TLtuego dirán que no seguimos las tradiciones, cuando, en realidad, hasta cumplimos sin saberlo con antiguos ritos sobre el sol y lo hacemos tan a conciencia que quedamos agotados, como recién salidos de sacrificios humanos.

Ahí tenemos los solsticios, sin ir más lejos. Cada vez que se van aproximando esos días de junio y de diciembre el cuerpo se nos pone sandunguero y la llamada de la selva nos conduce a la celebración más extendida: las cenas. Aún no es fin de mes y ya hemos acumulado unas veinte o treinta. La de la oficina, la del instituto, la de los cuñados y los amigos de la infancia y las de la comunidad de vecinos. Llegamos a Navidad exhaustos uniendo aperitivos y postres, machacando nuestro estómago en honor de sol con una soltura que ya quisieran los sacerdotes aztecas. Eso en invierno, pero a medida que se acerca mayo, y sobre todo a mediados de junio, ya vamos apalabrando cena tras cena en una carrera hacia el medallero del colesterol.

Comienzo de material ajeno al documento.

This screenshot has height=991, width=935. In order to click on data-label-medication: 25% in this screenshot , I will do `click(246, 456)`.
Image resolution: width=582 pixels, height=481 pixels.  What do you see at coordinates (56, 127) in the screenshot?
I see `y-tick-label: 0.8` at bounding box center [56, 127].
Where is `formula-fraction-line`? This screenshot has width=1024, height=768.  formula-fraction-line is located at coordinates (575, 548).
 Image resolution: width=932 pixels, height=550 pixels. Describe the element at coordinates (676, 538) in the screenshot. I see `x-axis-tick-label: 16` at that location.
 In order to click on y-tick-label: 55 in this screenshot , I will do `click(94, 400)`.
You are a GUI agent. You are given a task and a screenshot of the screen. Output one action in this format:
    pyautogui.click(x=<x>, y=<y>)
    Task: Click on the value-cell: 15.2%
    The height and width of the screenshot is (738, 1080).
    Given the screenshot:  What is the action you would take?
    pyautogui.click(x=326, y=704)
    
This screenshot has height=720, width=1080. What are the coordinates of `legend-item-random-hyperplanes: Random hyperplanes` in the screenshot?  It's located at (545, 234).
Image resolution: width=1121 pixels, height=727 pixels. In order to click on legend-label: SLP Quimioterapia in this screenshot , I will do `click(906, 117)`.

Yo ya he cenado fuera varias veces. En terrazas, en casas de amigos, en lugares cerrados. Y aún me quedan bastantes noches más.

No está mal esto de las cenas. Ni de los solsticios. Es hermoso que la tradición te obligue a juntarte de cuando en cuando con personas a las que no ves a diario. Lo que no se entiende es por qué no ves a esas personas a diario si estas tan a gusto con ellas. El caso es que celebramos el sol. Y bebemos a su salud. Y él recibe nuestro sacrificio humano, como antes. De hecho es la ruina de nuestros cuerpos ahítos lo que le ofrecemos. Asciende hacia él nuestra entrega mezclada con el fuego y el humo de las barbacoas. Que lo disfruten.